| Given request |
Reproduce each of the following records character for character.

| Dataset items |
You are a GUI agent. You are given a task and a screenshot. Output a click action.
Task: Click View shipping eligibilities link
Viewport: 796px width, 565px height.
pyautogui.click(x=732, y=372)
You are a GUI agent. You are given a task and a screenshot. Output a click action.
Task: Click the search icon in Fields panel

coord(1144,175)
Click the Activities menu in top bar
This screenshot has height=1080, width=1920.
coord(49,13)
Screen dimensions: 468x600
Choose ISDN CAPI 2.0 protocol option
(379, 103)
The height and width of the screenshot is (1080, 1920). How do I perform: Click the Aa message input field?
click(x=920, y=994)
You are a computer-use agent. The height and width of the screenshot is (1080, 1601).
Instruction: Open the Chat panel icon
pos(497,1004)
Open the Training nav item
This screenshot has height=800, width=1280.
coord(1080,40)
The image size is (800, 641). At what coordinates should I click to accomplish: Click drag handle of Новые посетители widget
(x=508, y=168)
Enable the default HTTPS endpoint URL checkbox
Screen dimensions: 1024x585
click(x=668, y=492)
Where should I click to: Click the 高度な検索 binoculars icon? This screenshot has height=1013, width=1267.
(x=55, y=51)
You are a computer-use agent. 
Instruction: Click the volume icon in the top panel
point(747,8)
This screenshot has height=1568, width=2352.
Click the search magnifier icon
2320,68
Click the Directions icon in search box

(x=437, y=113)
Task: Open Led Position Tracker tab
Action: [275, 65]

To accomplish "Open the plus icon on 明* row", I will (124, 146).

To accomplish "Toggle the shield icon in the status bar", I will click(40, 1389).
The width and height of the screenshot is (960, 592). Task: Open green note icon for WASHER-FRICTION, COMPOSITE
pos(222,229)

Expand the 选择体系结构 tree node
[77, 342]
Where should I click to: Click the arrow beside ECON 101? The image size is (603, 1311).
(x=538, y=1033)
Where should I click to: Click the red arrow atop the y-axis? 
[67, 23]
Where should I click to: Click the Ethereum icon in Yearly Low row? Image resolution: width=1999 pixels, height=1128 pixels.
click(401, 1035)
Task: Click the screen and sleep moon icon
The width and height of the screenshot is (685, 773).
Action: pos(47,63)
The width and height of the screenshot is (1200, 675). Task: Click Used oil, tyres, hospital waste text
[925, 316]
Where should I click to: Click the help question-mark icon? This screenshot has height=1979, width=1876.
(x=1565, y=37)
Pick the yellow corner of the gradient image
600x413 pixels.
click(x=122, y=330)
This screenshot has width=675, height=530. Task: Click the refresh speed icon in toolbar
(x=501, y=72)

| Worked answer |
You are a GUI agent. You are given a task and a screenshot. Output a click action.
Task: Click View shipping eligibilities link
Viewport: 796px width, 565px height.
pyautogui.click(x=732, y=372)
You are a GUI agent. You are given a task and a screenshot. Output a click action.
Task: Click the search icon in Fields panel

coord(1144,175)
Click the Activities menu in top bar
This screenshot has height=1080, width=1920.
coord(49,13)
Screen dimensions: 468x600
Choose ISDN CAPI 2.0 protocol option
(379, 103)
The height and width of the screenshot is (1080, 1920). How do I perform: Click the Aa message input field?
click(x=920, y=994)
You are a computer-use agent. The height and width of the screenshot is (1080, 1601).
Instruction: Open the Chat panel icon
pos(497,1004)
Open the Training nav item
This screenshot has height=800, width=1280.
coord(1080,40)
The image size is (800, 641). At what coordinates should I click to accomplish: Click drag handle of Новые посетители widget
(x=508, y=168)
Enable the default HTTPS endpoint URL checkbox
Screen dimensions: 1024x585
click(x=668, y=492)
Where should I click to: Click the 高度な検索 binoculars icon? This screenshot has height=1013, width=1267.
(x=55, y=51)
You are a computer-use agent. 
Instruction: Click the volume icon in the top panel
point(747,8)
This screenshot has height=1568, width=2352.
Click the search magnifier icon
2320,68
Click the Directions icon in search box

(x=437, y=113)
Task: Open Led Position Tracker tab
Action: [275, 65]

To accomplish "Open the plus icon on 明* row", I will (124, 146).

To accomplish "Toggle the shield icon in the status bar", I will click(40, 1389).
The width and height of the screenshot is (960, 592). Task: Open green note icon for WASHER-FRICTION, COMPOSITE
pos(222,229)

Expand the 选择体系结构 tree node
[77, 342]
Where should I click to: Click the arrow beside ECON 101? The image size is (603, 1311).
(x=538, y=1033)
Where should I click to: Click the red arrow atop the y-axis? 
[67, 23]
Where should I click to: Click the Ethereum icon in Yearly Low row? Image resolution: width=1999 pixels, height=1128 pixels.
click(401, 1035)
Task: Click the screen and sleep moon icon
The width and height of the screenshot is (685, 773).
Action: pos(47,63)
The width and height of the screenshot is (1200, 675). Task: Click Used oil, tyres, hospital waste text
[925, 316]
Where should I click to: Click the help question-mark icon? This screenshot has height=1979, width=1876.
(x=1565, y=37)
Pick the yellow corner of the gradient image
600x413 pixels.
click(x=122, y=330)
This screenshot has width=675, height=530. Task: Click the refresh speed icon in toolbar
(x=501, y=72)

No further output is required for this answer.